The Shiseido Art House opened in 1978. A renewal in 2002 boosted its museum functionality, allowing it to amass an excellent collection of modern and contemporary art works which it regularly shows in public exhibitions.
As part of Shiseido's other culture support activities, the core of the Art House's collection consists of works by painters, sculptors, and craftspeople who have previously exhibited at the Shiseido Gallery in Ginza, Tokyo, for example at the Tsubakikai (Camellia Club) Exhibition or the Exhibition of Modern Industrial Art.
The building of the Shiseido Art House was designed through a collaboration between architects Takamiya Shinsuke and Taniguchi Yoshio, and in 1980 it won the AIJ Prize (sponsored by the Architectural Institute of Japan). The artistry of the building itself was recognized again in 2010, when it won the Japan Institute of Architects' 9th JIA 25 Year Prize for “longtime contribution to the local environment, longevity of aesthetics against weathering, and being a structure conveying the significance of architecture to society,” and also for “the people who contributed to cultivating such a beautiful building.”
The Shiseido Art House was designed and built through a collaboration between architects Takamiya Shinsuke and Taniguchi Yoshio. Its elegant silvery “S” curves reminiscent of the Art Nouveau style brought a sense of artistry to the building itself, and in 1980 it was awarded the AIJ Prize (sponsored by the Architectural Institute of Japan).
Taniguchi Yoshio went on to design a number of other remarkable buildings, including an extension of the Museum of Modern Art (MoMA) in New York in 2004, for which he received the Praemium Imperiale (Architecture) the following year. About his work on the Shiseido Art House, Taniguchi has said the following:
The design was about putting together simple geometric shapes like squares and circles, and in that sense my intention was to create a form akin to an abstract sculpture. I surrounded the exhibition spaces on the outside with square walls, while inside placing round inner garden courtyards. Then, in the curving exterior wall linking the two circles, I opened a continuous series of horizontally oriented windows, through which the surrounding gardens could be drawn into the interior of the building.
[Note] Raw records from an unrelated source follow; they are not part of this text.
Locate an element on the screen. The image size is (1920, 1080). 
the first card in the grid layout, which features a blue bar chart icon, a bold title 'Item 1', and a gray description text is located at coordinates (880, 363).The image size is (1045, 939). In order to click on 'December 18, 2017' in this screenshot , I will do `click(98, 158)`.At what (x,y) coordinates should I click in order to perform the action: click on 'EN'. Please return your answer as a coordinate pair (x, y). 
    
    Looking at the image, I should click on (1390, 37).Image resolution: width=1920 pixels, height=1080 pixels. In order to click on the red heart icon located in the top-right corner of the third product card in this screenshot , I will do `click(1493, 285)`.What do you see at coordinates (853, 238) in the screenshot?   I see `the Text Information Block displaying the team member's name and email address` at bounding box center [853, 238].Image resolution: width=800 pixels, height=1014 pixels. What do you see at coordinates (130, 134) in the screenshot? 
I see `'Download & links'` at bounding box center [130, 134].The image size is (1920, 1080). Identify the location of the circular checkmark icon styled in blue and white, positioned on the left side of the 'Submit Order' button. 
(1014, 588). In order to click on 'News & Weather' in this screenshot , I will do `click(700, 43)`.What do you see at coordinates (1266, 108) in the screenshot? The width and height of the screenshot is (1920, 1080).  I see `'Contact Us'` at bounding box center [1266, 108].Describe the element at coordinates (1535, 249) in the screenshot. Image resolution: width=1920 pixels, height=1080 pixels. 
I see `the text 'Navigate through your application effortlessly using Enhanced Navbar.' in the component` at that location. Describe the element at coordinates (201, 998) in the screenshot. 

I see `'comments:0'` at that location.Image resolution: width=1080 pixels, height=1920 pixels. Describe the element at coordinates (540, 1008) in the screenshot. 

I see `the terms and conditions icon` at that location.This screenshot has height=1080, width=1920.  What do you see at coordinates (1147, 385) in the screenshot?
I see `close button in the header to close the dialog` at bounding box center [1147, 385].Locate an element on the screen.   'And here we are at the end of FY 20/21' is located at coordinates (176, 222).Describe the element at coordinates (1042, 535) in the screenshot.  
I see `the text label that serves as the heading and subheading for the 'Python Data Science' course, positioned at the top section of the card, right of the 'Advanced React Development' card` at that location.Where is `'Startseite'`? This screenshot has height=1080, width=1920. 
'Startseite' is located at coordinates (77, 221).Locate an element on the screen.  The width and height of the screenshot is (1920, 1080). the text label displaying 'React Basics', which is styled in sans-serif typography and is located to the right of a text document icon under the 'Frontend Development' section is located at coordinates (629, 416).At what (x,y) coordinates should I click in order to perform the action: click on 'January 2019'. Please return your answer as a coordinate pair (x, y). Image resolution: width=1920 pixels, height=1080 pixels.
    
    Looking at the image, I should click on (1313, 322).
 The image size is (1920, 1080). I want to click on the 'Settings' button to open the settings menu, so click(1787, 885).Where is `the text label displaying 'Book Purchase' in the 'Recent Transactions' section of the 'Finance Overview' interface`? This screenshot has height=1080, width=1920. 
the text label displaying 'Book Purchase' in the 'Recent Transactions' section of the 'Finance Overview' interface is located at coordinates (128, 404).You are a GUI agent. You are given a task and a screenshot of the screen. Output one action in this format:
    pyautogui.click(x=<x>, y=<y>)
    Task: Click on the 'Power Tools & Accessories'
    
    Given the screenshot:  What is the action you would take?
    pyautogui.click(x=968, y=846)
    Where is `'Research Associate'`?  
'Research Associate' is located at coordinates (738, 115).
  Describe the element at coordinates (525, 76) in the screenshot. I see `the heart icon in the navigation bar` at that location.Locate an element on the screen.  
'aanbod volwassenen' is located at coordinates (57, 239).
The basic policy in constructing the space involved, in addition to the combinations of squares and circles, a further attempt to combine polar opposites—light and dark, empty and full, open and closed, and so on.
When visitors come through the entrance, they are drawn toward the band of light coming in through the windows and allow that to lead them on their tour through the building. In the special exhibition spaces, just enough light is let in as is appropriate to appreciate the paintings and crafts displayed there, but in the standing exhibit spaces light floods in from the gardens outside. This reversed interior-exterior relationship of light right in the center of the building is simple in form, but it creates a very complex space inside reminiscent of a Möbius strip, augmenting visitors' appreciation of the artistic works with a further visual experience.
The outside of the building is finished in metallic silver porcelain tiles and mirrored glass, as well as stainless steel wall joints, all of which are set flush with one another with utterly simple detail and design. Such completely smooth surfaces, achromatic materials, and the omission of the human scale—speaking only of the expressive issues, the architecture of this building can probably be considered rather anti-post modern.
Such abstract shapes and sharp metallic expressions are appropriate for a cosmetics design that is always pushing to be in the forefront of the times, and it was my hope that it would make this kind of strong impression even with just a glimpse from the window of a bullet train speeding by.